Le format vidéo et l’instantanéité des échanges sont au cœur de l’ADN de la jeune plateforme sociale française, Yubo, qui rassemble, en cinq ans d’existence, plus de 25 millions d’inscrits dans le monde. Une stratégie qui explique son succès, selon son CEO et co-fondateur, Sacha Lazimi. « La génération actuelle aspire à sociabiliser autant dans le monde physique que dans l’espace digital. Et surtout, la Génération Z est fondamentalement globalisée et cherche à outrepasser les frontières physiques, culturelles ou linguistiques. Seul le canal digital lui offre cette possibilité » analyse Sacha Lazimi pour la Revue des Transitions. Sans frontière, la Génération Z ? C’est en tout cas ce qu’affirme l’étude de OC&C Strategy, selon laquelle « les représentants de la Génération Z à travers le monde ont plus de similitudes entre eux que toutes les générations qui les ont précédés ».

Et surtout, la Génération Z est celle de l’instantanéité et du temps présent. « Ils (les jeunes de la Génération Z) ont un rapport très différent au temps. Pour eux, l’immédiateté doit être au cœur de leur vie quotidienne. Ils privilégieront toujours l’échange direct aux échanges a posteriori qui demeurent le mot d’ordre sur la quasi-totalité des plateformes sociales » poursuit Sacha Lazimi. Loin d’être un facteur déstructurant, le canal virtuel tend au contraire à renforcer la sociabilisation de la Génération Z. « On a l’impression qu’ils ont le nez plongé sur leur téléphone, dans les réseaux sociaux. Et cet aspect virtuel peut faire peur. Or, ils sont justement en quête de sociabilisation », explique Mathilde Le Coz, coauteur de l’étude La Génération Z et le Future of work. Le canal smartphone est en effet de plus en plus privilégié par les adolescents et ce, de plus en plus jeune. C’est en tout cas une des conclusions de l’étude Yubo sur la Génération Z, publiée le 6 février, qui affirme que « 70 % des sondés a eu son premier téléphone à 12 ans ou moins ». Et, là encore, la quête de nouvelles sociabilités est au cœur de l’utilisation du téléphone, utilisée « pour rencontrer des gens » et « élargir son réseau social » par 73 % des adolescents interrogés.

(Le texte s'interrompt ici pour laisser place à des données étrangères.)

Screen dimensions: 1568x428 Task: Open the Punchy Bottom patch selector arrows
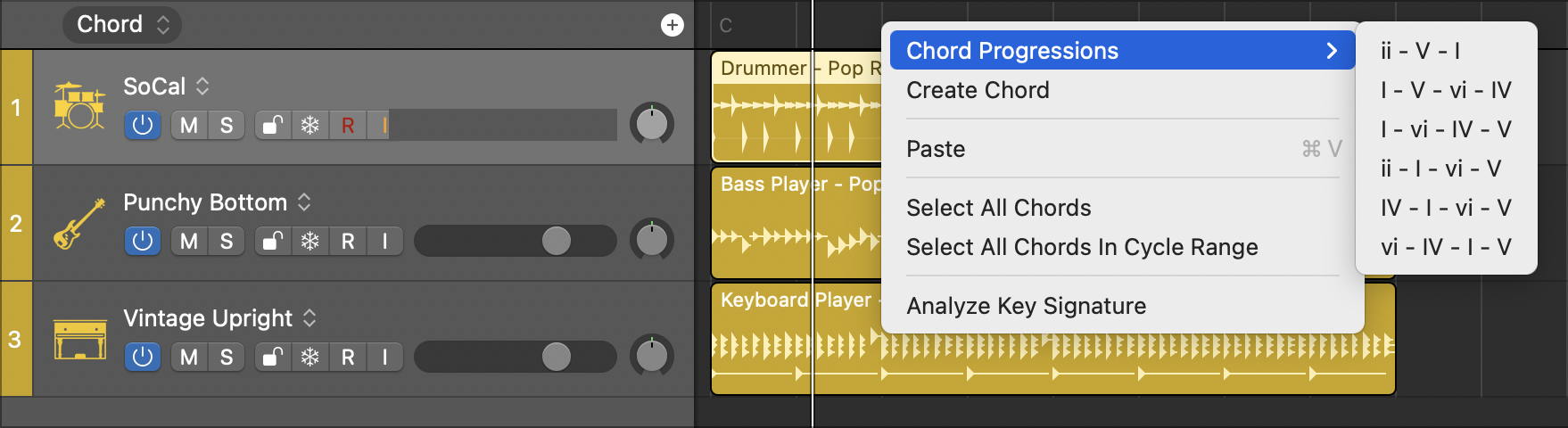304,202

Non, la Génération Z n’est pas celle du like

C’était l’acte fondateur des réseaux sociaux. Mais, le like, le partage ou encore le retweet génèrent de la défiance au sein de la Génération Z. Système de valeur et de hiérarchisation artificiel pour une génération qui place l’égalité sociale au cœur de ses idéaux, le like pourrait bientôt disparaître d’une grande majorité des plateformes. C’est déjà le cas pour Yubo, qui ne propose aucun système de like sur son application. « Aller à rebours de la grande majorité des plateformes sociales était un pari osé. Pourtant, il nous semblait nécessaire de proposer autre chose à nos utilisateurs et d’essayer, à notre petite échelle, de les libérer d’une forme de pression sociale virtuelle aux impacts potentiellement dévastateurs » affirme Sacha Lazimi.

Plaiz, qui aspire à rassembler les fanatiques de mode, a choisi d’afficher en privé le nombre de likes d’un contenu. « Pour qu’ils (les utilisateurs) puissent tous s’exprimer de manière authentique, être la version la plus stylée d’eux-mêmes et sortir de leur zone de confort, le nombre de like est privé et on ne sait pas qui like nos photos » explique Boukar Sall, cofondateur et CEO de Plaiz. Tendance de fond, le géant Instagram teste aussi une version sans like de son application.

Non, la Génération Z n’est pas moins sociable que les précédentes. Le monde virtuel n’est pas, pour elle, un refuge contre la réalité, mais, bien au contraire, un espace où se déploient de nouvelles formes de sociabilités transfrontalières. Une spécificité générationnelle que certaines plateformes semblent avoir bien perçue.